A lot of killings are done in rage. But many are also done to defend turf, over drugs, and even to restore group honor (think gangs or other kinds of groups). We understand this. A lot of the killings of the truly innocent--young kids, those who were never in groups or involved in drugs--aren't intended by the killers. They're mistakes. The killers didn't intend to have those as their targets.

In a lot of minority neighborhoods we try to dehumanize the killers by removing responsibility. It's not the kids. It's society. It's social pressure. In saying that their guilt is shared by Society, we make them less than fully engaged, fully responsible humans. We so want to share their responsibility (or push it onto others) that we have trouble pushing it all back onto them when it's an innocent kid shot through the wall while sleeping. It means we can't demonize them and make them out to be the monsters that they are. We do this for political and social reasons. Then we're hoist on our own petard.

In many cases in minority neighborhoods the victims aren't truly innocent. They chose to play the game. They're involved in drugs. Freely associated with gangs or decided to defend "their" group or insult the "other" group. Perhaps they didn't know the risk. Perhaps they decided that they'd never have to suffer the risk. Fools. "My little baby was innocent" is often a mother's self-delusion.

Such murders are usually spread out over time and area. You don't get 15 people shot dead by one person. Size matters.

Location also matters. A school is supposed to be safe. We trust our schools to protect our kids. Sandy Hook was a betrayal of confidence. We don't expect our streets and parks to be that safe in a lot of neighborhoods. We don't even expect our houses to be all that safe in some neighborhoods. My neighborhood had an armed intrusion robbery a few years ago. Door kicked in, occupant shot, TV stolen. There's just a single lock on the door, which had a big glass window and was easily kicked in. People were shocked. It didn't happen here. In other neighborhoods the doors are metal and hard to kick in, windows barred, porches caged in. Had this happened in one of those neighborhoods, the immediate response from the neighbors would have been that the owner was foolish in not taking precautions against known risks.

In Sandy Hook, the school was to protect the kids. The kids had no responsibility or participation in being selected as victims. The kids were clearly the targets--no mistakes there. We feel no need to defend or justify the killer; indeed, most of us want to make him as much an outsider as possible, as bad as possible. The area had no record of violence like this, so there was no expectation that it could occur. It wasn't just a single kid or two kids, but a lot. And it wasn't a member of one group against members of another group, at least no group that makes sense to us.

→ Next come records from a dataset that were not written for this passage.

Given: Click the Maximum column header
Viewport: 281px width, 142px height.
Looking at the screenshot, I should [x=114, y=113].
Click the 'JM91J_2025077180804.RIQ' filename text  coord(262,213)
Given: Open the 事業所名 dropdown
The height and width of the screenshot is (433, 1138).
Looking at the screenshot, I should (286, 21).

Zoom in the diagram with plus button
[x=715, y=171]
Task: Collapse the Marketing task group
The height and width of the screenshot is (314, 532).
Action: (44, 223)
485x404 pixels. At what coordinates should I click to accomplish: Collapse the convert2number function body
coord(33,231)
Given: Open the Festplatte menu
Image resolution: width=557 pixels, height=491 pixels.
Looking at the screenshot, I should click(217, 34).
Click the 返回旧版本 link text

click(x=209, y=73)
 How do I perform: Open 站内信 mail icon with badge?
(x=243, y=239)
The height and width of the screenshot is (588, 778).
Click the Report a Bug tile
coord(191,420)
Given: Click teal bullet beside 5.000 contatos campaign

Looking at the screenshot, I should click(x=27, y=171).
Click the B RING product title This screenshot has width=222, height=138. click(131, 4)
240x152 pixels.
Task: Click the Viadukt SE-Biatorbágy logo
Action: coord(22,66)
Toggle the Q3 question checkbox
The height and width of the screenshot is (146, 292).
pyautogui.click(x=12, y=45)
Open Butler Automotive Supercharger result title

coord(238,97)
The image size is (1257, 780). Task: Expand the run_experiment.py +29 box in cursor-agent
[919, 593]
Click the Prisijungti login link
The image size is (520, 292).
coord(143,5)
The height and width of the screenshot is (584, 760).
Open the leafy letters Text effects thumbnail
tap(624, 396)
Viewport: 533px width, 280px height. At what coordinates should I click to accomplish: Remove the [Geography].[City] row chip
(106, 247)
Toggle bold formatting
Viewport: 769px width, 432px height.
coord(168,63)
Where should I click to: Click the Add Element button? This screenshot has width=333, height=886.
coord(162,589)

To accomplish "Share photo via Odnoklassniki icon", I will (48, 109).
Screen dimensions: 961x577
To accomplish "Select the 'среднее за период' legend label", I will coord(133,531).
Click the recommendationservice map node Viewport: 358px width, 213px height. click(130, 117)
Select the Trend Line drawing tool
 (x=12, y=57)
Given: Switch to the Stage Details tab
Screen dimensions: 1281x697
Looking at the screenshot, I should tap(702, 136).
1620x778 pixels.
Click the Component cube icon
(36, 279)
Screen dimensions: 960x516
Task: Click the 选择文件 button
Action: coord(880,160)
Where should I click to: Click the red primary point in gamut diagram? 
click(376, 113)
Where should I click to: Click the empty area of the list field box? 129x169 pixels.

My wife was horrified about this. Seldom is she horrified about reports of isolated violence against teens or adults. She didn't know where Newtown was or its ethnic composition. No pictures. She didn't know anything about its economic status. She just knew "lone killer killed 18 kids in a school for no obvious reason."

 

coalition_unwilling

(14,180 posts)
12. While I really appreciate your taking the
Sun Dec 16, 2012, 05:27 PM
Dec 2012

time to annotate my post with some excellent comments, I must take issue with one sentiment within your reply:

In many cases in minority neighborhoods the victims aren't truly innocent (emphasis added). They chose to play the game. They're involved in drugs. Freely associated with gangs or decided to defend "their" group or insult the "other" group. Perhaps they didn't know the risk. Perhaps they decided that they'd never have to suffer the risk. Fools. "My little baby was innocent" is often a mother's self-delusion.


I cannot tell you the number of times that little kids in Los Angeles get shot through no fault of the kids. They're simply doing what kids of any race, whether it be white, black or purple, would be doing: playing, crossing the street, sitting at home. I refuse to accept that those minority children bear any responsibility whatsoever for what befalls them. And even blaming their parents to me smacks of cruelty and lack of human kindness (to quote MacBeth).